Caciquismo y fraude electoral fueron la base de la estabilidad política durante la Restauración española, pero a la vez constituyeron uno de los aspectos más negativos del régimen, limitando la participación ciudadana y adulterando la dinámica política.
Generalmente se entiende por caciquismo la adulteración de la política por los grupos oligárquicos y las personalidades locales en beneficio de intereses partidistas o particulares. La oligarquía, constituida por dirigentes políticos de los dos partidos dinásticos, en estrecha unión con la burguesía y los terratenientes, controló los procesos electorales, provocando un desfase entre la «España oficial» de los partidos y las Cortes y la «España real» de la calle. Este hecho fue característico del sistema canovista, y aunque lo denunciaron intelectuales y regeneracionistas, tanto Cánovas como Sagasta lo permitieron para garantizar la estabilidad política y evitar la difusión de ideales contrarios a la Restauración.
Los medios para la alternancia política consistieron, de acuerdo con los gobernadores civiles y caciques locales, en el encasillado –desde la administración central decidían los diputados que serían elegidos en cada circunscripción electoral– e incluso el pucherazo, la simple alteración del resultado de las votaciones.
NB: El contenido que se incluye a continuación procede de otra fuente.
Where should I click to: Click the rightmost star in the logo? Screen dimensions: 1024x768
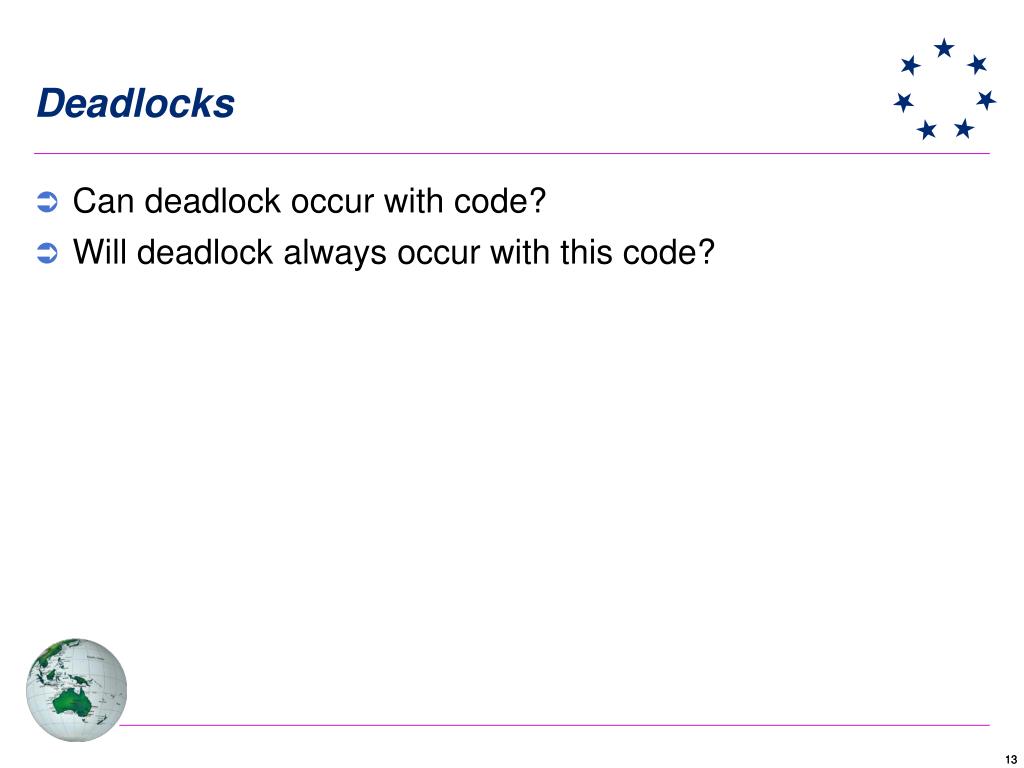[986, 100]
Esto originó un amplio fraude electoral en beneficio de los dos partidos preponderantes.
El caciquismo se dio en toda España, pero especialmente en las áreas rurales y en Andalucía, donde la influencia de los terratenientes era mayor. El cacique era un hombre perteneciente a la élite local, con un fuerte arraigo a su lugar de origen, intermediador perpetuo entre el Estado y esa sociedad tradicional y cerrada que representaba. Ejemplo típico de la práctica caciquil fue Romero Robledo, ministro de Gobernación con Cánovas, que manipuló los procesos electorales de acuerdo con los caciques territoriales. Se trataba, en definitiva, del control de los resultados electorales por parte de personalidades influyentes a cambio de favores. Prácticas como estas dieron lugar a una farsa electoral y a un sistema de poder que propiciaba la arbitrariedad, el nepotismo y la corrupción, que acabaron contaminando todos los ámbitos de la sociedad española.
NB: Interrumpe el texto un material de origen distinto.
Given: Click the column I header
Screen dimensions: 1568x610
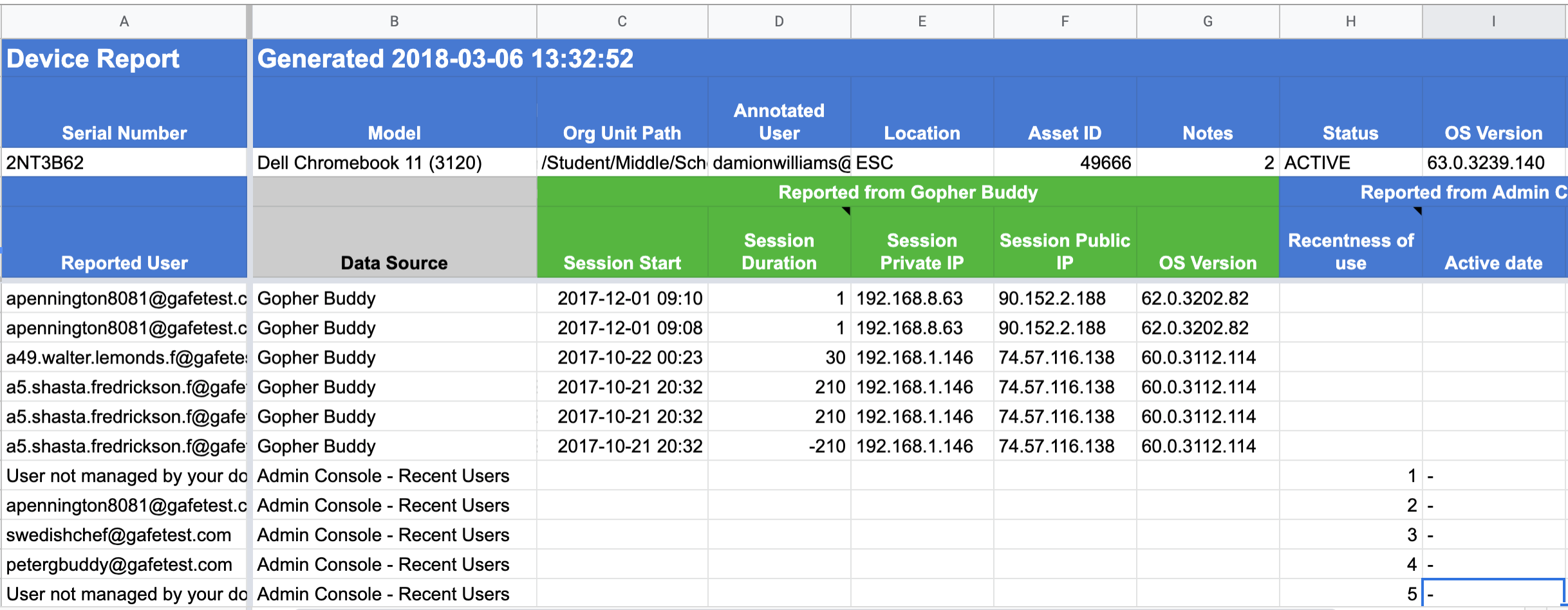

Oposición al Sistema de la Restauración
Republicanismo
Situada a la izquierda de los partidos dinásticos, esta corriente política se encontraba profundamente dividida entre varias tendencias, y afectada por un personalismo excesivo. Un intento de unir las diferentes corrientes fue la coalición Unión Republicana, que se fragmentó pocos años después de su fundación.
El republicanismo constituía una ideología de las clases medias urbanas y se caracterizaba por reivindicar una mayor democratización del régimen y por la demanda de reformas sociales, lo que acercó sus posturas a las de los socialistas. En algunas ciudades el republicanismo se alzó con la victoria en las elecciones de 1891 y 1893, una vez que abandonó el retraimiento de los primeros años de la Restauración, pero en los años siguientes su fuerza parlamentaria se redujo considerablemente. Solo la aparición de nuevos líderes y partidos, como Alejandro Lerroux y su Partido Radical (1908), le otorgarán, a principios del siglo XX, una mayor influencia política.
Carlismo
Defensores del tradicionalismo católico y de los fueros, los carlistas constituyeron una fuerza cada vez más residual que, normalmente, decidió renunciar a las armas tras su derrota en la tercera guerra Carlista (1876).
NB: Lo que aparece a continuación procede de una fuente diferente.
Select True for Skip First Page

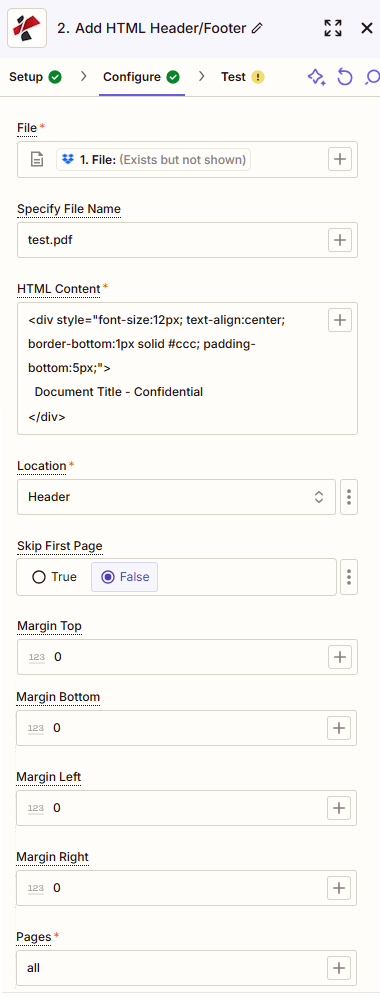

Cándido Nocedal, representante del pretendiente en España, reorganizó el movimiento carlista, acentuando su carácter de movimiento católico. Esta labor la continuó su hijo, Ramón Nocedal, que acabó escindiéndose con el Partido Integrista, frente a la corriente mayoritaria liderada por el marqués de Cerralbo, primero, y posteriormente por Vázquez de Mella.
Este último propuso un programa político, el Acta de Loredan, que persistió en los principios tradicionales como la unidad católica, la defensa de los fueros y la oposición a la democracia, si bien aceptaba el nuevo sistema del liberalismo capitalista.
De todos modos, y aunque mantuvieron cierta fuerza en el País Vasco, Cataluña y Navarra, los carlistas solo consiguieron modestos resultados en las elecciones en las que participaron. Los integristas, en el Manifiesto de Burgos de 1888, subordinaron todas sus actividades a la norma religiosa y la institución eclesial.